The subject matter herein generally relates to a display apparatus and a backlight driving module.
A display apparatus includes a backlight module, a driving module, and a power circuit. The driving module receives an external pulse width modulating (PWM) signal and transmits the signal to the power circuit. The power circuit outputs a working current for driving the backlight module based on the PWM signal. The driving module calculates a working cycle of the PWM signal and adjusts the PWM signal to be in a high frequency range with the constant calculated working cycle of the PWM signal to avoid audio noise being generated in the driving process and for the backlight module to remain at a predetermined brightness. Based on the calculating process, the backlight module may be lit after a certain time.
Implementations of the present technology will now be described, by way of example only, with reference to the attached figures.
It will be appreciated that for simplicity and clarity of illustration, where appropriate, reference numerals have been repeated among the different figures to indicate corresponding or analogous elements. In addition, numerous specific details are set forth in order to provide a thorough understanding of the embodiments described herein. However, it will be understood by those of ordinary skill in the art that the embodiments described herein can be practiced without these specific details. In other instances, methods, procedures, and components have not been described in detail so as not to obscure the related relevant feature being described. The drawings are not necessarily to scale and the proportions of certain parts may be exaggerated to better illustrate details and features. The description is not to be considered as limiting the scope of the embodiments described herein.
The term “comprising” means “including, but not necessarily limited to”; it specifically indicates open-ended inclusion or membership in a so-described combination, group, series and the like.
The present disclosure is described in relation to a display apparatus for preventing damage to a driving circuit.
The receiving module 10 receives a pulse width modulating (PWM) signal from an external component. In at least one embodiment, the PWM signal is combined by a first level signal and a second level signal in turn. The first level voltage is logic high voltage level and the second level voltage is logic low voltage level. A frequency of the PWM signal is between 100 Hz-20 kHz. The receiving module 10 receives the PWM signal from a sequence controlling chip.
The processing module 20 connects between the receiving module 10 and the selecting module 40. The processing module 20 can be configured to process the PWM signal in a predetermined time duration. The processing module 20 adjusts the PWM signal, and simultaneously outputs the adjusted signal and a selecting signal to the selecting module 40 after the predetermined time duration. The processing module 20 includes an operating unit 21, a PWM generating unit 23, and a timing unit 25.

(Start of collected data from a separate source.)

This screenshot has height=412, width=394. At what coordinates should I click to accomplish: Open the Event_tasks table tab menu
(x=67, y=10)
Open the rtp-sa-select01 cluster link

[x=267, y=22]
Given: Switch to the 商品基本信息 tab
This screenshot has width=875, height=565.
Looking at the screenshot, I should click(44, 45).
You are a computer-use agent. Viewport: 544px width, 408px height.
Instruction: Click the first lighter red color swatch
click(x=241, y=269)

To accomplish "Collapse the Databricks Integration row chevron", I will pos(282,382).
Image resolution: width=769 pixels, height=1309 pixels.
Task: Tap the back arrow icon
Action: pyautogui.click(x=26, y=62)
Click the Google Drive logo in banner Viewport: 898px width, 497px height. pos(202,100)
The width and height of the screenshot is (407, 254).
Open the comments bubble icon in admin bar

The operating unit 21 connects the receiving module 10 and the PWM generating unit 23. The operating module 21 calculates a working cycle of the PWM signal in a first time duration, and outputs the calculated working cycle to the PWM generating unit 23.
The PWM generating unit 23 connects with the operating unit 21, the timing unit 25, and the selecting module 40. The PWM generating unit 23 outputs a timing signal to the timing unit 25 when receiving the calculated working cycle, and adjusts the PWM signal to form the adjusted signal with the calculated working cycle to the selecting module 40. In at least one embodiment, the adjusted signal is a PWM signal. A frequency of the adjusted signal is greater than the frequency of the PWM signal. In one example, and the frequency of the adjusted signal is beyond 20 kHz.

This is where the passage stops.